Chmury zbierają się nad projektem gdyńskiego portu zewnętrznego. Zagrożeniem może być brak tzw. Drogi Czerwonej, arterii kluczowo portowi niezbędnej. Jej realizacja wciąż odsuwa się w czasie. A bez niej budowa wielkiego terminalu traci sens. Dodatkowych setek tysięcy, a docelowo nawet 2 mln kontenerów, nie da się bowiem przewieźć drogami, które już obecnie są niewydolne.

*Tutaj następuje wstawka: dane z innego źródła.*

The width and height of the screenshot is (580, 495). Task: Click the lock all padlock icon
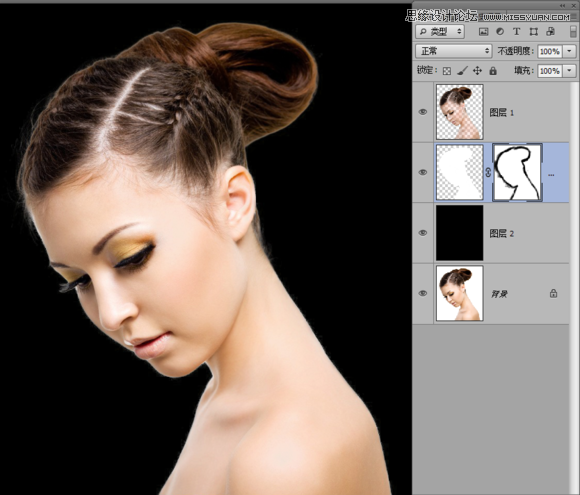[493, 71]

Okazuje się, że nawet w samym rządzie zdania na temat tej arterii są diametralnie różne. Niedawno minister Marek Gróbarczyk informował, że Droga Czerwona została wpisana do projektu nowej ustawy portowej. Ale jej tam nie ma. Na konferencji TENTacle naczelnik w Departamencie Strategii Transportu Ministerstwa Infrastruktury Michał Kwiatkowski deklarował, że projekt będzie niebawem realizowany. Ale dyrektor Departamentu Dróg Publicznych Jarosław Waszkiewicz na posiedzeniu sejmowej Komisji Gospodarki Morskiej oznajmił, że droga, owszem, powstanie, ale… gdy samorząd Gdyni sam sobie ją wybuduje. Głównej Dyrekcji Dróg Krajowych i Autostrad nie wolno ponoć budować dróg zarządzanych przez samorządy – chyba że są to autostrady lub drogi ekspresowe.

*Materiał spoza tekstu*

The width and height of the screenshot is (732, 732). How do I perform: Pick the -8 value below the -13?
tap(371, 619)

Nie wiem, czy prezydenta miasta można uznać za zarządcę drogi, której nie ma i której koncepcja dopiero się rodzi (tam, gdzie miałaby przebiegać, rozciągają się torfiaste łąki rzeczki Chylonki). Poza tym, z punktu widzenia miasta, byłaby to droga peryferyjna, o marginalnej dla jego mieszkańców przydatności. Za to ma ona kapitalne znaczenie dla portu, kraju i regionu, gdyż Gdynia jest jednym z węzłów bazowych europejskiej sieci dróg TEN-T. Dlaczego więc to akurat 246-tysięczne miasto miałoby ryzykować swój budżet, zadłużając się, by zrealizować niezbyt mu potrzebną inwestycję o wartości wielu setek milionów złotych?
Od kilku lat trwa wymiana korespondencji między prezydentem Gdyni a ministrem infrastruktury, dotycząca tego, kto miałby Drogę Czerwoną wybudować. Interweniują w tej sprawie Najwyższa Izba Kontroli i posłowie. A drogi jak nie było, tak nie ma i nie wiadomo, kiedy będzie.